End-to-End RCA Examples

This page offers end-to-end examples that illustrate the complete workflows described in the previous two guides: first, identifying failures in an application, and then analyzing those failures.

1. Customer-Support Chatbot (Chat Task)

Suppose your application is a chatbot that can access external tools to retrieve relevant information. The evaluation dataset contains 20 multi-turn conversations.

After uploading these conversations to Deepchecks:

  1. The Overview page reveals two types of interactions: Chat and Tool Use.
  2. Tool Use interactions have a high pass rate (95%), while Chat interactions have a much lower pass rate (48%). You decide to focus on improving the Chat component.
  3. In the Score Breakdown for the Chat interaction type, Intent Fulfillment emerges as the primary reason for failures.
  4. Opening the High-Level Summary for Intent Fulfillment, the agent identifies a dominant failure pattern:
    “Format drift after first turn” – in 92% of failed examples, the assistant follows the user’s requested output format (e.g., markdown) in its first response but switches to free-form text in subsequent turns. The summary provides links to representative User Interaction IDs.
  5. By searching these IDs and reviewing the corresponding interactions on the Data page, you confirm the diagnosis: the assistant fails to maintain the specified format after the initial response.
  6. Mitigation: You modify the system prompt to remind the assistant to follow the user’s formatting requests across all turns.
  7. After regenerating evaluation conversations and uploading them again, Intent Fulfillment failures drop to 6%, and the overall Chat pass rate rises to 93%.

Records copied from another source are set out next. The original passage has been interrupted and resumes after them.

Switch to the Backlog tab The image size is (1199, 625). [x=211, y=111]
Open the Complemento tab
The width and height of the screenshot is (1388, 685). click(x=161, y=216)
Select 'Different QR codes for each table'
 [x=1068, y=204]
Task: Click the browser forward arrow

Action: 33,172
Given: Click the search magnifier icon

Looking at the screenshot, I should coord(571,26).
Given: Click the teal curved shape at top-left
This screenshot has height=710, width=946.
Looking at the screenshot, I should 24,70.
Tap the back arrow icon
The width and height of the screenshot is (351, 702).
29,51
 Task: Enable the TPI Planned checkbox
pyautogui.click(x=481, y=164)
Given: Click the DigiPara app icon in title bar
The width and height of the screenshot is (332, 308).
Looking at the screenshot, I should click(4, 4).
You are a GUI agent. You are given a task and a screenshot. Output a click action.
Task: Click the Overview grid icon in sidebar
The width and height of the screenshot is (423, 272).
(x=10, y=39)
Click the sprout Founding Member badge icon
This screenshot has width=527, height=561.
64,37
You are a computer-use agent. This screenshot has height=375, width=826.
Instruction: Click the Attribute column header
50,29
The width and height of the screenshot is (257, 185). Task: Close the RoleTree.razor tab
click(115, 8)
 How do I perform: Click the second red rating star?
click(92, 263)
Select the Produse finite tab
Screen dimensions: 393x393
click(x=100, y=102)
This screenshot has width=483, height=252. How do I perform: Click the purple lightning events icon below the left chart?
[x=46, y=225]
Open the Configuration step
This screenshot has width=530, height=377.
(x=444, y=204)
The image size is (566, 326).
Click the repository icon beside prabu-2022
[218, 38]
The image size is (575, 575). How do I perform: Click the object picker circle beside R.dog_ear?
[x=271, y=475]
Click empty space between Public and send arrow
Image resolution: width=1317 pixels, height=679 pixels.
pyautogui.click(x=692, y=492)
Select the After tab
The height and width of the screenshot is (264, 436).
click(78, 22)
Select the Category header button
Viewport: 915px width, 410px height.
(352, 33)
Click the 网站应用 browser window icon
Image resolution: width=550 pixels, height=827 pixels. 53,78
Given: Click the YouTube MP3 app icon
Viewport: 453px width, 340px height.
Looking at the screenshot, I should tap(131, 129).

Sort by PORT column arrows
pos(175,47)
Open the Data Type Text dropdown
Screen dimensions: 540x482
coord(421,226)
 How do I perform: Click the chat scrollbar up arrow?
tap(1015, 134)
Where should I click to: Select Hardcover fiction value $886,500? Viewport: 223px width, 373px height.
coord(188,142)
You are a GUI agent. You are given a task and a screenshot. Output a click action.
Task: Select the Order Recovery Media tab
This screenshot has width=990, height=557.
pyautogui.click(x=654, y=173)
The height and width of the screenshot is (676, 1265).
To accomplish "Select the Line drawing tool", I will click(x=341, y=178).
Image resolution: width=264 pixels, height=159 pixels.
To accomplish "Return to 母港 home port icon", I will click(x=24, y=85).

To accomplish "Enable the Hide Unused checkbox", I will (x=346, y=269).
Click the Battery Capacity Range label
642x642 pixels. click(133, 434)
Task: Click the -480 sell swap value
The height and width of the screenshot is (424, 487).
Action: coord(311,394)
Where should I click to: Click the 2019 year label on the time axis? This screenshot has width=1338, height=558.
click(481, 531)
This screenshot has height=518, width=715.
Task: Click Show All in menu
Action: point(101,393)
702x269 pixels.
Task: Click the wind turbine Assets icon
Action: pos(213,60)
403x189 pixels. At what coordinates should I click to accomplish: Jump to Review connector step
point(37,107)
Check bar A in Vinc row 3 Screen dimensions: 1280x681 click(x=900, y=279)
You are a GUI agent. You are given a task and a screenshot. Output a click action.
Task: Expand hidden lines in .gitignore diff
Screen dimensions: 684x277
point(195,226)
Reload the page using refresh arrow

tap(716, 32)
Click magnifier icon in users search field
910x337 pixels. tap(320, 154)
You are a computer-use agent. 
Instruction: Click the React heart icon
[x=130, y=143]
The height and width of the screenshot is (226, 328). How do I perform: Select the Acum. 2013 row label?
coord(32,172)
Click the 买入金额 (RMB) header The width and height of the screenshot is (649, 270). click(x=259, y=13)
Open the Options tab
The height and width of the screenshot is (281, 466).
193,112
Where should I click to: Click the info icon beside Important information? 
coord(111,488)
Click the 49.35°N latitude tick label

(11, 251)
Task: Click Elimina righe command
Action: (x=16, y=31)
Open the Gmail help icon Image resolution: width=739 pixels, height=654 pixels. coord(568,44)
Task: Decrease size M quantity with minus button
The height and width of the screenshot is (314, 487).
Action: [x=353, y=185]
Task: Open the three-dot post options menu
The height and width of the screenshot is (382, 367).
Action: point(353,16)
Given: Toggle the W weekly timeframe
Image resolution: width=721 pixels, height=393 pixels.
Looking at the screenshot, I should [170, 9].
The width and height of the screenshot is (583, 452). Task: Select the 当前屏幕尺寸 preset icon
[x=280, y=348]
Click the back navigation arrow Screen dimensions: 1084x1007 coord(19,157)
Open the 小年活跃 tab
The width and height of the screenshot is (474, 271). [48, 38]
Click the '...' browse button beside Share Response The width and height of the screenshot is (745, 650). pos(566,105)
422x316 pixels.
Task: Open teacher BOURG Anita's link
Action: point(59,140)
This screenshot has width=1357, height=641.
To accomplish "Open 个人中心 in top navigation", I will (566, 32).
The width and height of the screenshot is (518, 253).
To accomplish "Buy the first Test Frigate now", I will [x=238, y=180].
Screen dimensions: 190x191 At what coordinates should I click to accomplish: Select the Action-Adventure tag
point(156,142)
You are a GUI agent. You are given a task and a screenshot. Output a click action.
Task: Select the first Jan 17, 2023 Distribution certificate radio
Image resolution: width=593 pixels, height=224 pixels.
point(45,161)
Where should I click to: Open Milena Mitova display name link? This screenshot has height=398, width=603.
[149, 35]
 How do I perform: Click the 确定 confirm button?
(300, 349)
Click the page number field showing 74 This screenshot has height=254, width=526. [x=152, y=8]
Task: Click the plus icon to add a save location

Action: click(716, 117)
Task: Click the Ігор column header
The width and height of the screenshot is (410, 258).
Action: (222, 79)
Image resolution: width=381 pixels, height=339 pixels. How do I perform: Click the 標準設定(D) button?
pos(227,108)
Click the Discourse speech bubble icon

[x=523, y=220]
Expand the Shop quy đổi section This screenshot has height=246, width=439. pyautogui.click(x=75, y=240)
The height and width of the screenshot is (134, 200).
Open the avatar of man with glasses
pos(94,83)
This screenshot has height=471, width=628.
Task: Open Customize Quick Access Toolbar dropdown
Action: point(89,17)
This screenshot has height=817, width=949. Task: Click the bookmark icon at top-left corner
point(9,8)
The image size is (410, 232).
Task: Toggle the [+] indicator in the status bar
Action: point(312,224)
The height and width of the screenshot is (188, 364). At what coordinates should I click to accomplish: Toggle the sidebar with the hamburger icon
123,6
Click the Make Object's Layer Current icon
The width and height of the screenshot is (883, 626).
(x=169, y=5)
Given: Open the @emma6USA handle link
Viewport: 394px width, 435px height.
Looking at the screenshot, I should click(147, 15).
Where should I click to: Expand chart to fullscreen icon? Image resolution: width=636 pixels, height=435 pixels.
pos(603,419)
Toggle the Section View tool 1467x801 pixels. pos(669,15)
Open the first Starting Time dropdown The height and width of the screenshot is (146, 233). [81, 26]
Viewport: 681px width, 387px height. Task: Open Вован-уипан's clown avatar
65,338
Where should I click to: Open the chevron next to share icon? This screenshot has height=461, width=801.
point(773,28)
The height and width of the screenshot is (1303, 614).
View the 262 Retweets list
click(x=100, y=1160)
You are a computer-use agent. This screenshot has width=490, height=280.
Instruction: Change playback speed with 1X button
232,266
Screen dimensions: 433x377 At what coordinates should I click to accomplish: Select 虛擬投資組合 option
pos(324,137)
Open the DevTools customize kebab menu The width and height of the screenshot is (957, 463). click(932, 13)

2. Biomedical Literature Summarizer (Summarization Task)

Imagine you have an application that generates 200-word plain-English summaries of newly published biology papers.

After generating and uploading outputs for your evaluation dataset to Deepchecks:

  1. The Overview page shows a session pass rate of 64%. Since this application involves only a single turn, there is just one interaction type to analyze: Summarization.
  2. In the Score Breakdown for Summarization, the main failing property is Grounded in Context.
  3. The High-Level Summary for Grounded in Context shows the agent has clustered hallucinated segments into two domain-specific groups:
    • Protein/Enzyme names that do not appear in the source (e.g., “KRAS kinase phosphorylation”, “BRAF-X variant”)
    • Clinical-trial phase references missing from the article (e.g., “Phase-III pivotal study”)
      Each cluster includes several linked examples for review.
  4. Based on these patterns, you hypothesize that hallucinations increase when the model encounters unfamiliar biomedical terminology.
  5. You update the system prompt: “Quote scientific terms exactly as they appear in the source text. If a term is unknown, do not guess—return ‘NOT FOUND.’”
  6. After regenerating and re-uploading the summaries, the High-Level Summary indicates only one stray term in the “Protein/Enzyme names” cluster and none in the “Clinical-trial phase” cluster. Grounded in Context failure rates drop from 36% to 9%.